Sur l’écran, on voit une jeune femme turque, en jeans, et qui fume sans cesse pour oublier ses ennuis. Il y a également une scène dans laquelle elle embrasse son copain français… Est-ce cela le portrait des jeunes turques d’aujourd’hui ? Ceyla est certes le portrait d'une partie de la jeunesse turque, mais elle n’est certainement pas la représentante de toutes les jeunes turques d'aujourd'hui, comme j'ai pu le constater moi-même. 
 

Sur l’écran, on aperçoit ensuite un ouvrier cinquantenaire, habillé en bleu de travail, certainement de couleur blanche à la base, mais devenu plutôt noir aujourd’hui. Il chante dans une mélodie orientale et parle en chinois avec quelqu’un. Dans sa petite cave sans lumière, il cherche quelque chose, et il se met alors à se parler à lui-même dans une langue qui est proche du turc. Au-dessus, dans le couloir du deuxième étage, Ceyla l'entend parler en turc et chercher un briquet.

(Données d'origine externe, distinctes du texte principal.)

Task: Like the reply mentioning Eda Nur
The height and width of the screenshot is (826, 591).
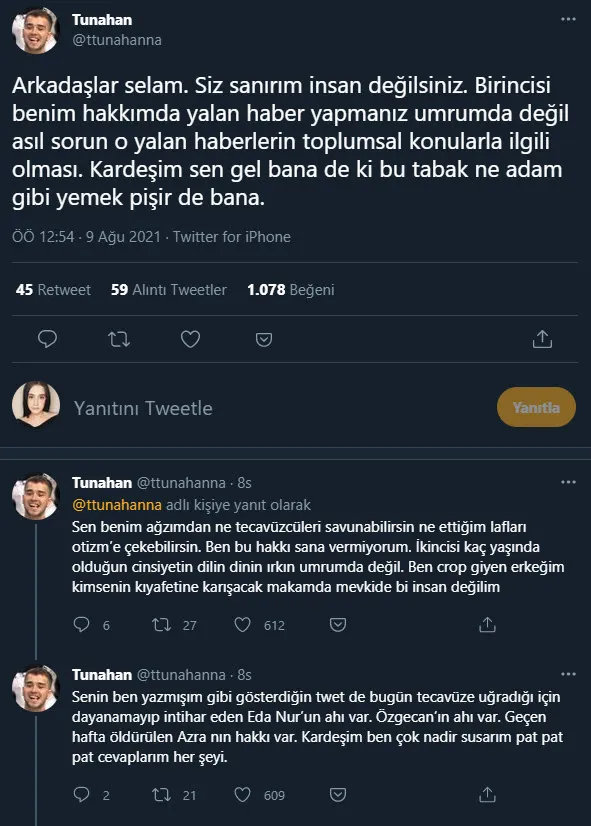Action: 243,795
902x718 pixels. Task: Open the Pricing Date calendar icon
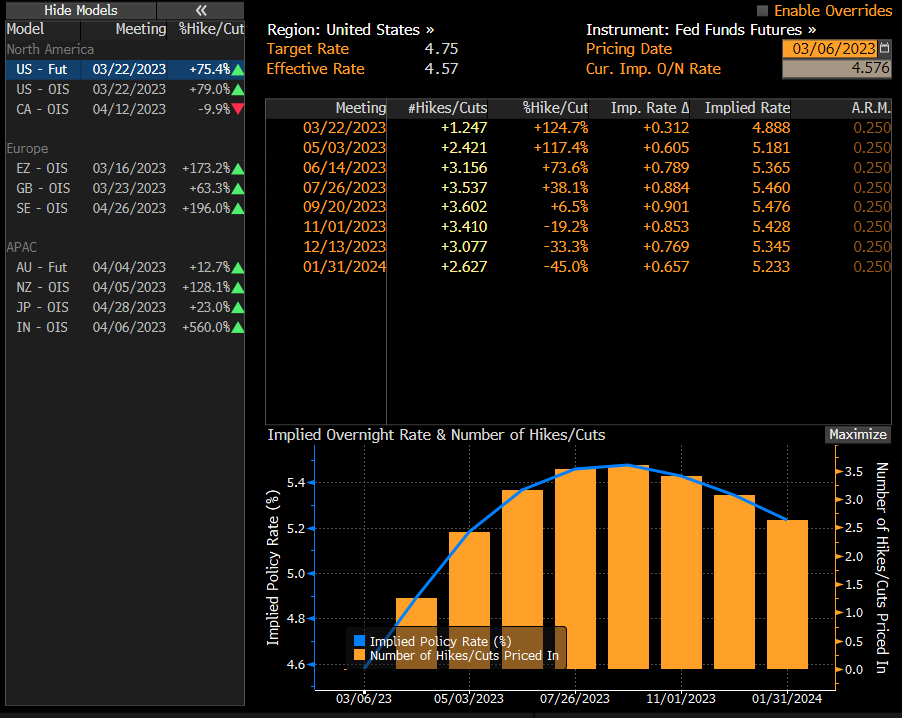pos(883,49)
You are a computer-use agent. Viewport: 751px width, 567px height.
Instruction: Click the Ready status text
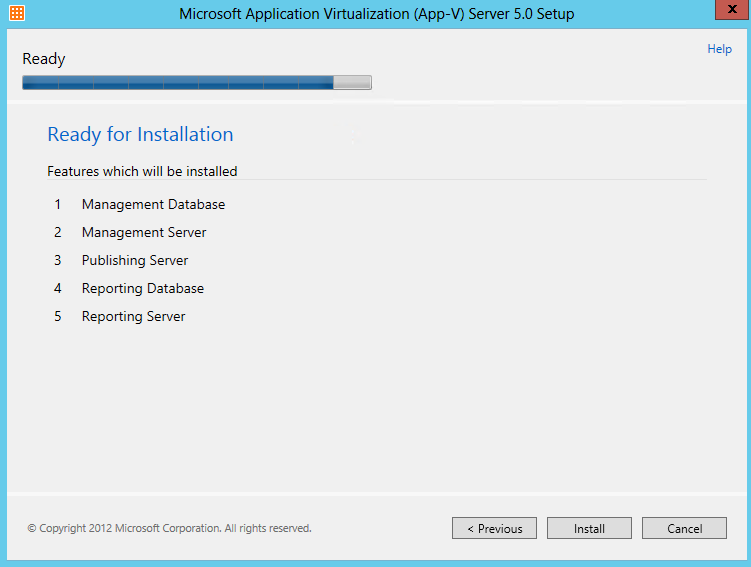point(44,59)
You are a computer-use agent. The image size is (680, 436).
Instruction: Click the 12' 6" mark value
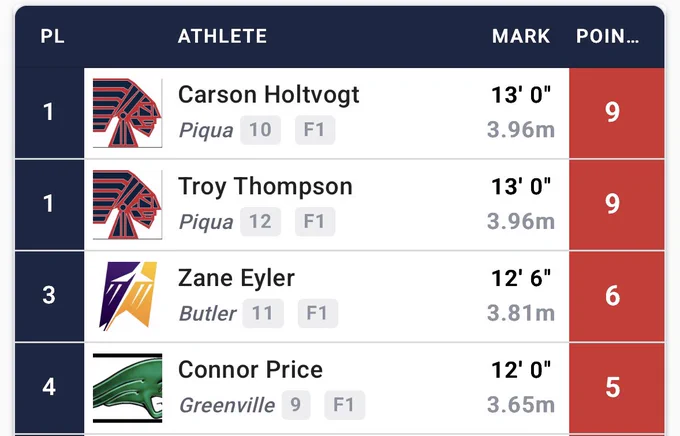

Etonnée de voir un asiatique qui parle sa langue, elle entame une conversation avec cet homme, qui a les yeux bridés, le visage plutôt mat, ainsi qu'une moustache.

 

Je ne vais pas raconter ici tous les détails du film, mais je voulais insister sur la rencontre de ces deux personnages. Deux visages qui n’ont rien en commun : une blonde avec les yeux bleus, et un homme plutôt asiatique avec des yeux bridés. On pourrait croire que la réalisatrice a fait exprès de choisir une jeune fille blonde pour jouer son héroïne, ce qui accentue encore plus le contraste entre ces deux personnages.
Mais cette histoire est en réalité plutôt véridique, et elle s’est en fait déroulée entre la réalisatrice Zencirci, qui est brune avec des yeux verts, et Ahat, le héros du film. Ainsi, au-delà des différences physiques existantes entre les deux personnages, le film éclaire un étonnant point commun entre ces individus : le fait qu'ils parlent la même langue.